Starting with health care workers, vaccinations against COVID-19 will begin as soon as Feb. 17.
Pfizer Inc. of the United States, the developer of the vaccine, has the health ministry’s special approval to distribute it in Japan.
This is an undertaking of an unprecedented nature, in that a vaccine developed with a new technology is being administered to a large number of people within a short period of time.
It is imperative that a thorough plan be put in place and have the public to fully understand the importance and necessity of being vaccinated.
The first group of vaccine recipients should be interviewed by professionals beforehand about their health and to also confirm their readiness to have the shot. They need to set an example for the rest of the nation to follow.
About a month after inoculation, they should be asked to submit to a health survey, the purpose of which is to discern side effects and other reactions, if any.
Speedy disclosure of detailed results should help increase the public’s faith in the system.
Following health care workers, seniors aged 65 and older will start getting inoculated after April. But vaccinating everyone twice in about three months will be a tough challenge and is bound to create many difficulties.
The government has yet to indicate any specific plans about how many doses of the vaccine it intends to secure, by when and where to distribute them.
Naturally, this has led local governments and health care professionals to voice their concerns and annoyance. Businesses cannot be run without timely communication of information.
The government last week announced that the number of vaccine doses per vial will be reduced from six to five. This was said to be necessitated by the design of the syringe, but the change considerably impacts the original plan.

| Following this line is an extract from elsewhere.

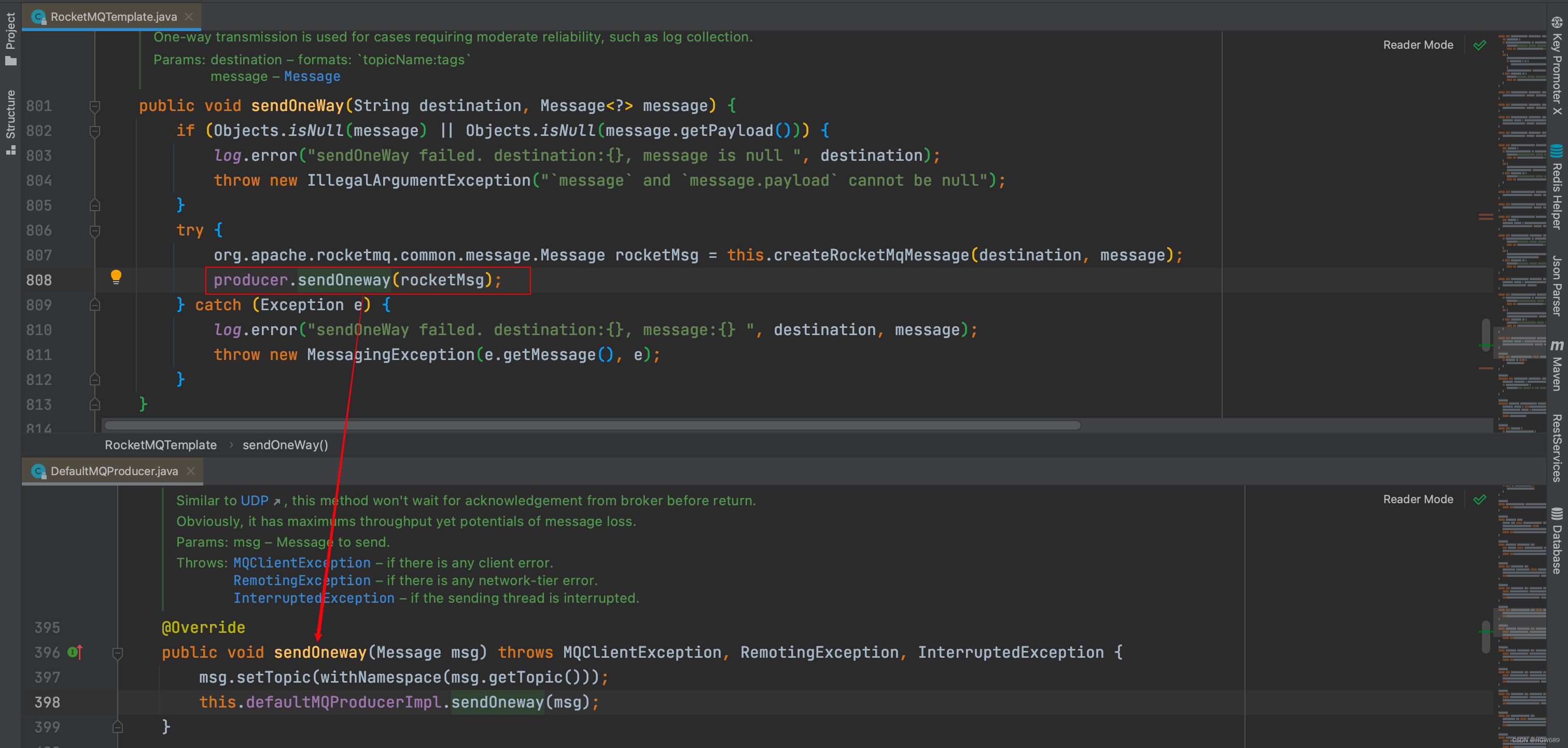Click the RocketMQTemplate breadcrumb
Viewport: 1568px width, 748px height.
click(161, 445)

The number of doses per vial has been a subject of discussion in Europe and the United States for some time, and the government’s handling of this information needs to be questioned. An examination is in order and anything requiring correction should be seen to swiftly.
There is also the matter of how to create a user-friendly vaccination environment.
The ruling Liberal Democratic Party has proposed that, aside from traditional mass-inoculation sites such as school gyms, people should also be allowed to get their shots at their local health care institutions, places of work and nearby facilities.
The health ministry has cited a model case in Tokyo’s Nerima Ward, where residents can be inoculated at community clinics.
Going to one’s primary care physician for the shot would make matters easier if one develops problems later, as the doctor is already familiar with one’s overall health.
But for such an arrangement to be possible, the understanding and cooperation of local health care workers are indispensable.
Because the Pfizer vaccine must be stored under cryogenic conditions and be used up within a short period, mass inoculation was initially considered as the most effective method.
Bearing this in mind, we hope the central and local governments and the health care industry will join forces to prepare the nation for safe and user-friendly vaccinations.
As for possible post-vaccination side effects, the government is reportedly considering setting up prefectural consultation facilities that will work in concert with local health care institutions.
Those facilities will be responsible for interfacing with individuals needing help. And even more importantly, they will be tasked with creating a database of reported cases to analyze and assess their causal relationship with vaccinations.
The government must fulfill its major political responsibility of directing a national effort to protect the lives and health of its citizens.